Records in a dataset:
________________

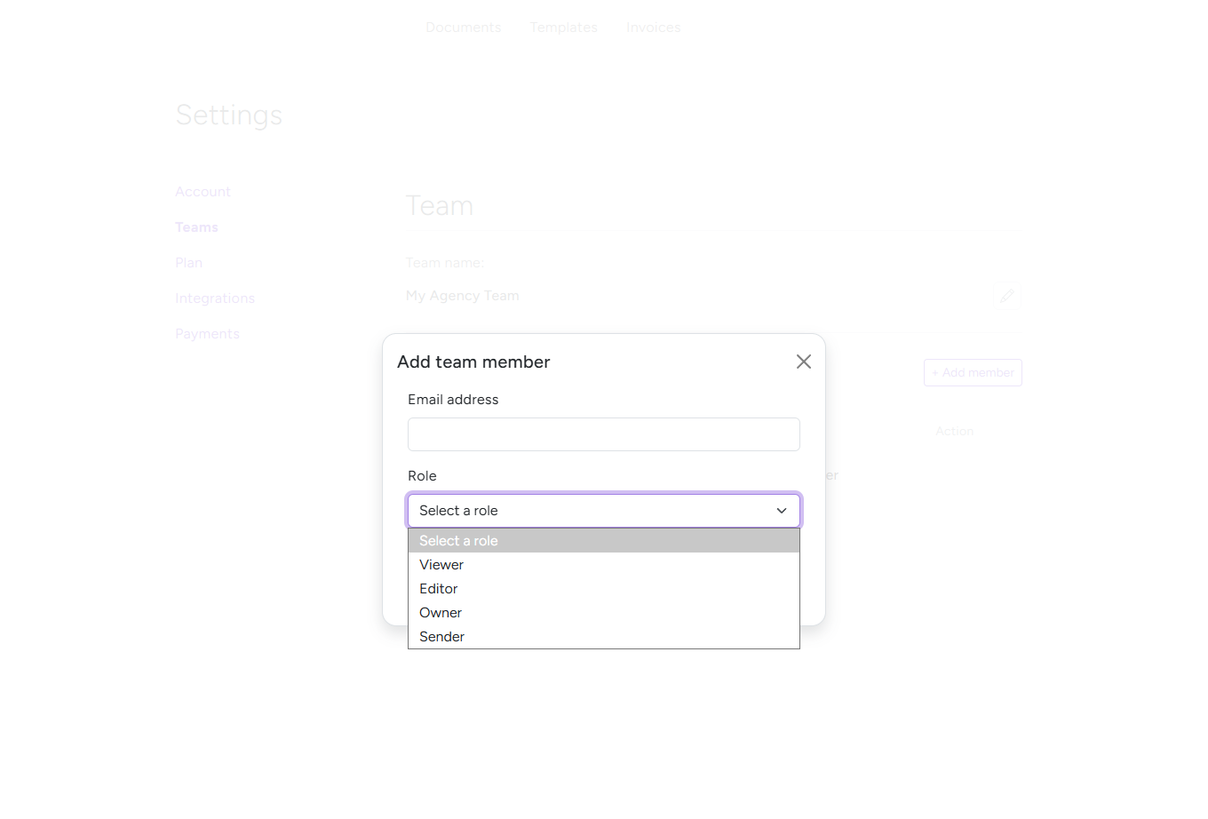Open the Plan settings page
The width and height of the screenshot is (1208, 819).
(x=188, y=262)
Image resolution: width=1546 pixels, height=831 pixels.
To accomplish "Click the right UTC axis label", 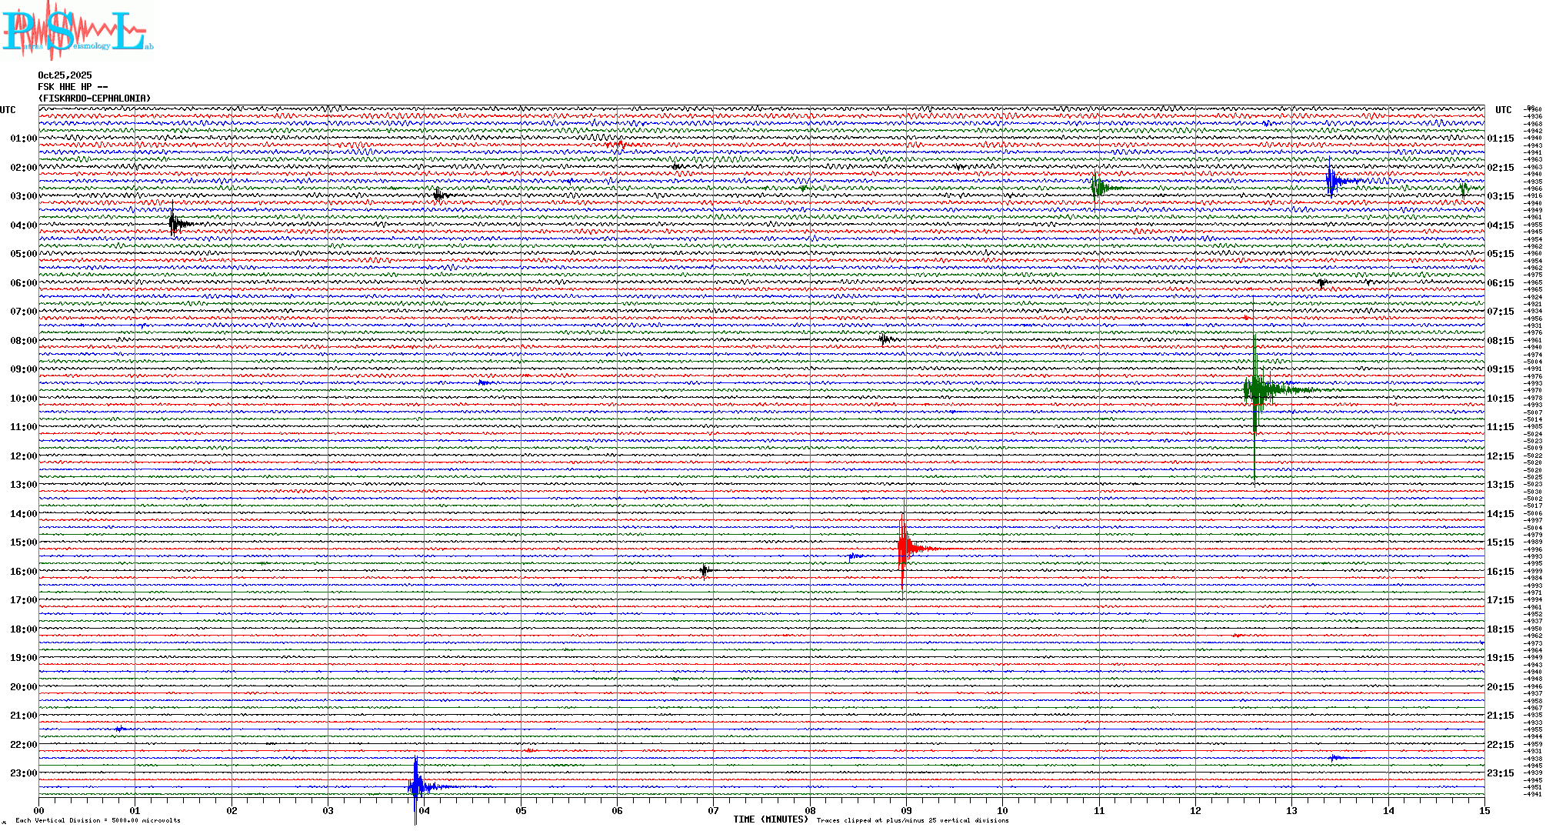I will tap(1503, 110).
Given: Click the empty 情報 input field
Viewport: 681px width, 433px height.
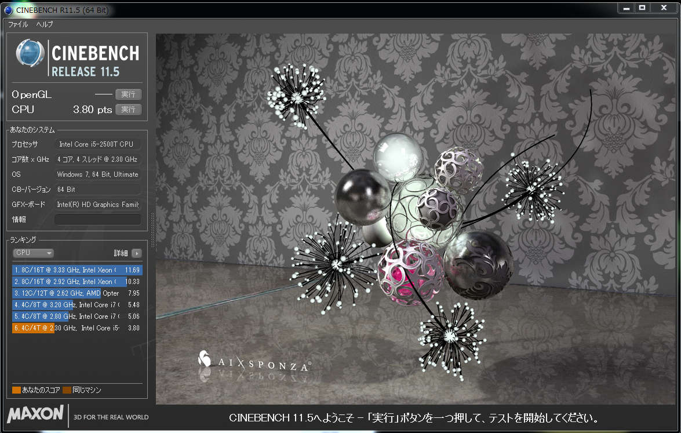Looking at the screenshot, I should pyautogui.click(x=97, y=220).
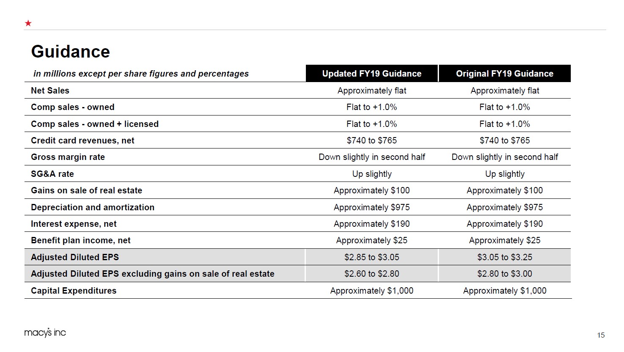
Task: Click the SG&A rate row label
Action: click(52, 174)
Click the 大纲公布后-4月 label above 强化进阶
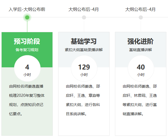The width and height of the screenshot is (168, 139). (x=141, y=9)
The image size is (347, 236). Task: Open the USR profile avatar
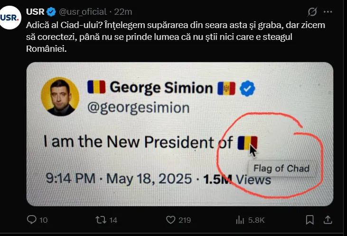pos(10,18)
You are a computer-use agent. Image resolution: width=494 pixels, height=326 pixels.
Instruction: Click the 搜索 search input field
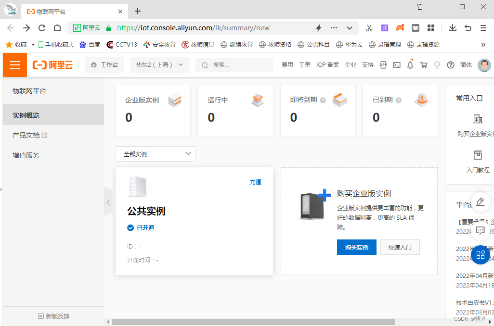[236, 65]
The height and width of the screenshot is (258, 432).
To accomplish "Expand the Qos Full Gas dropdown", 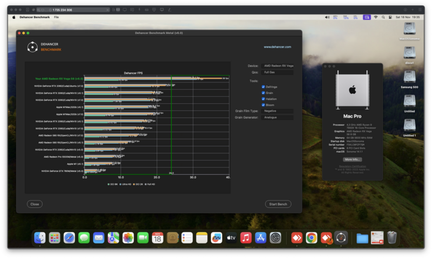I will tap(278, 72).
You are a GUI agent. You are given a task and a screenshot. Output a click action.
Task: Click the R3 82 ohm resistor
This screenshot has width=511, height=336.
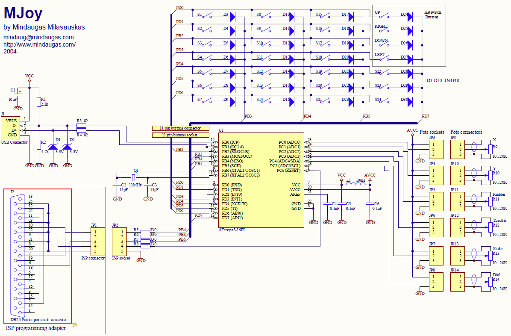(81, 126)
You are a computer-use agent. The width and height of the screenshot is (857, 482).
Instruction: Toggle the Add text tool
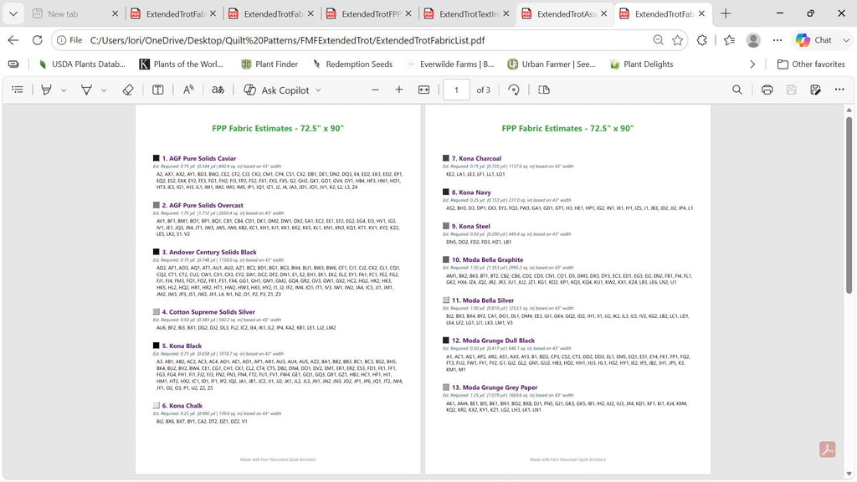coord(158,90)

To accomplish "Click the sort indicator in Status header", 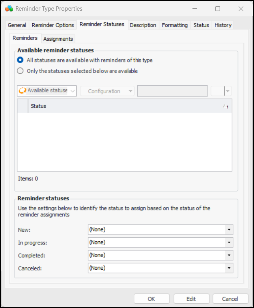I will (x=225, y=106).
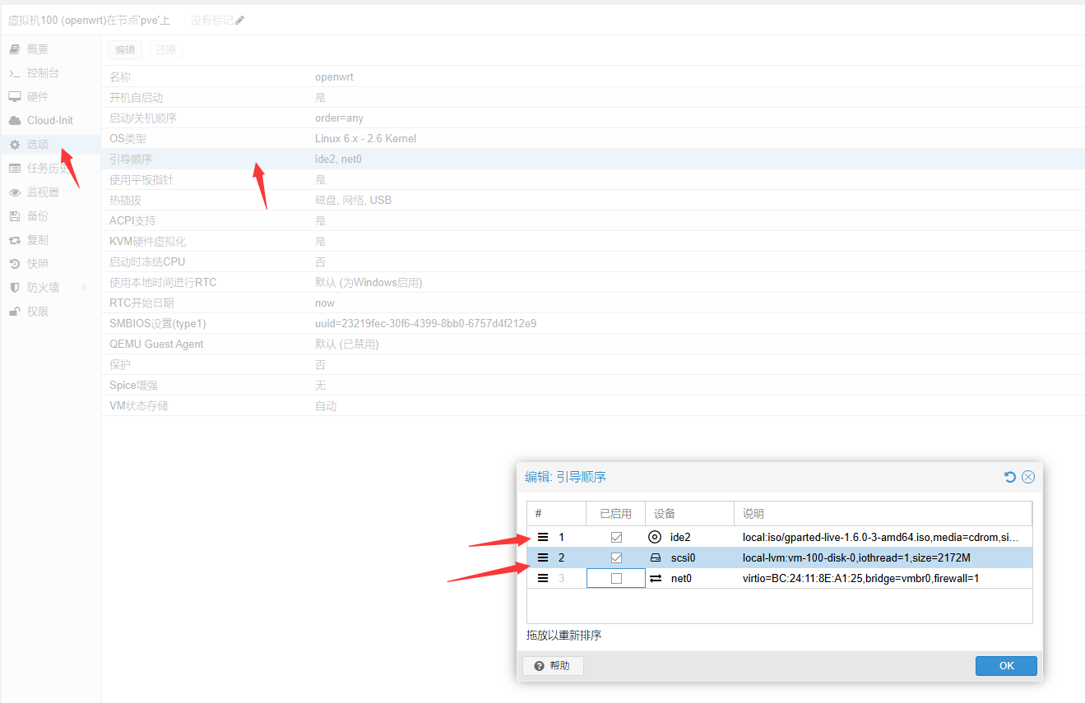
Task: Disable the ide2 boot device checkbox
Action: (616, 537)
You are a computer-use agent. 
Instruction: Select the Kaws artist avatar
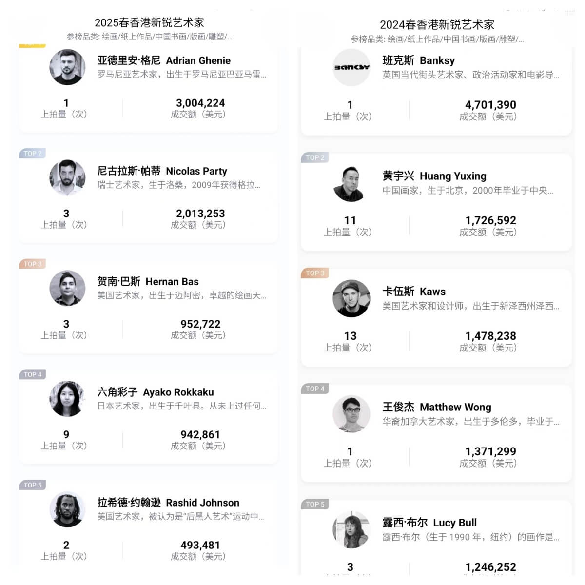(x=351, y=298)
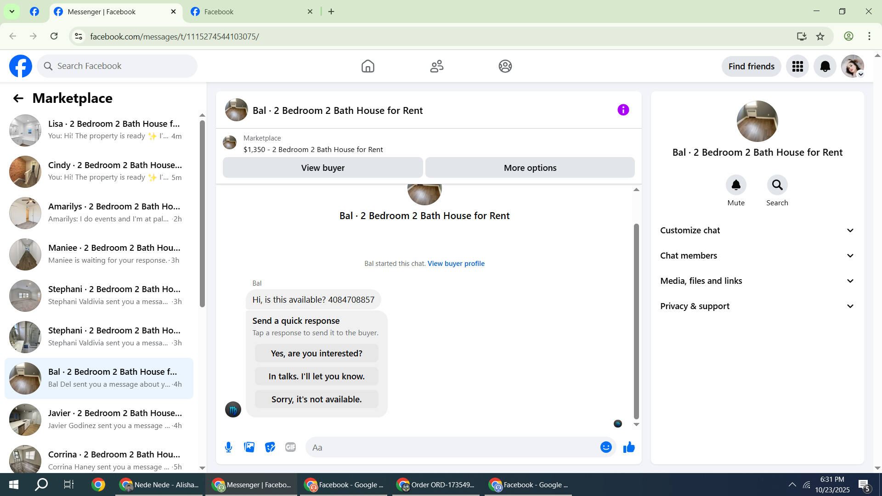Viewport: 882px width, 496px height.
Task: Open the Facebook notifications bell
Action: click(x=825, y=67)
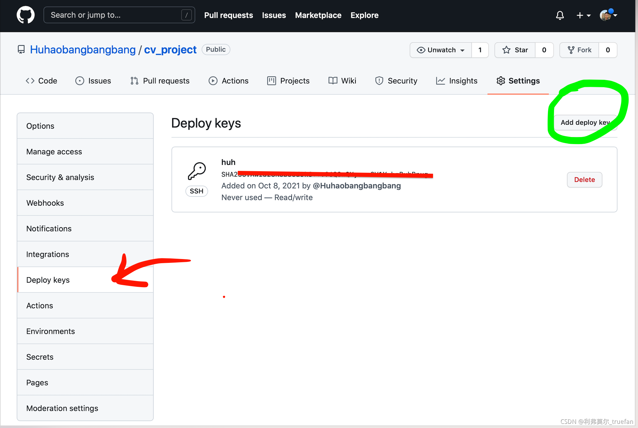Click the Actions play-circle icon
The width and height of the screenshot is (638, 428).
[x=213, y=80]
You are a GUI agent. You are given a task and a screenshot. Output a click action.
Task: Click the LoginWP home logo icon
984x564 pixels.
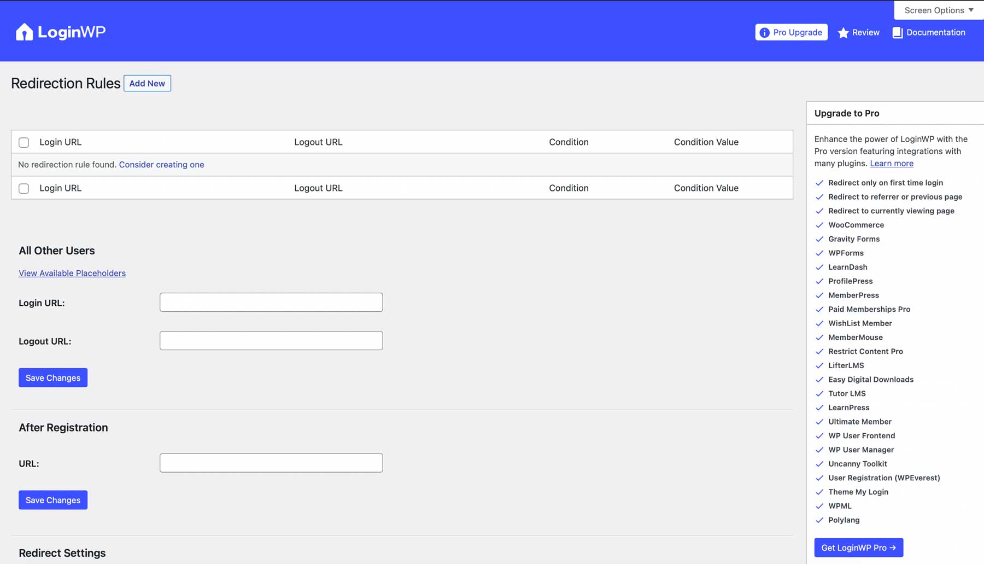tap(25, 31)
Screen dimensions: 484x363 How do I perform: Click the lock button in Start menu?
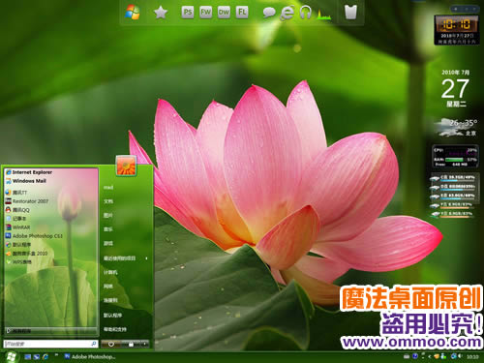tap(131, 344)
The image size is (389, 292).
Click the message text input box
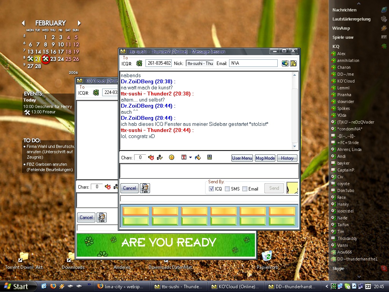(209, 171)
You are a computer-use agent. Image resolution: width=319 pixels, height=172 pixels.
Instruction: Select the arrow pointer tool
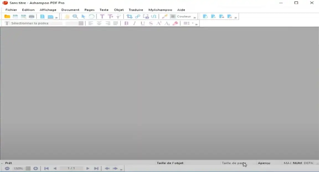tap(83, 17)
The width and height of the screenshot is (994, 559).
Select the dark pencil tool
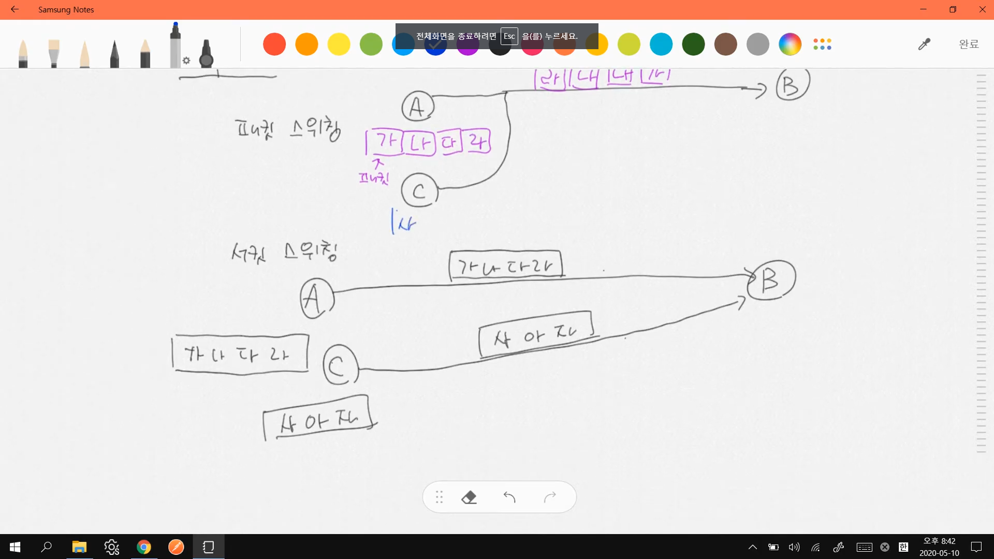(x=114, y=54)
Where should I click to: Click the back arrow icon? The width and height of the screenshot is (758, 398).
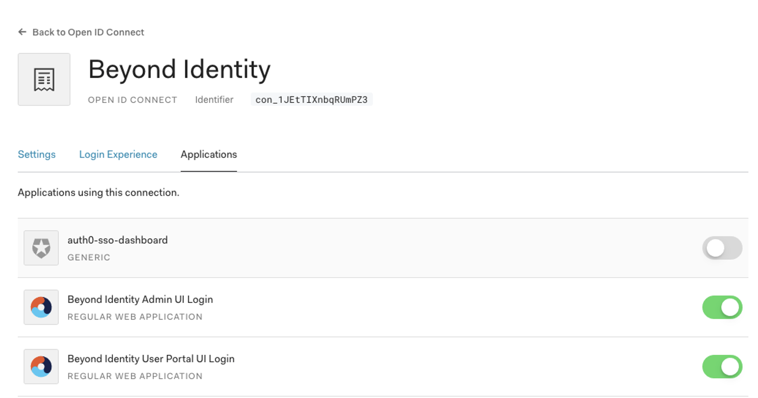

________________

* [Exercise task] Count the lines above that contain the string "input". Reply with only the number.

* [Correct response] 3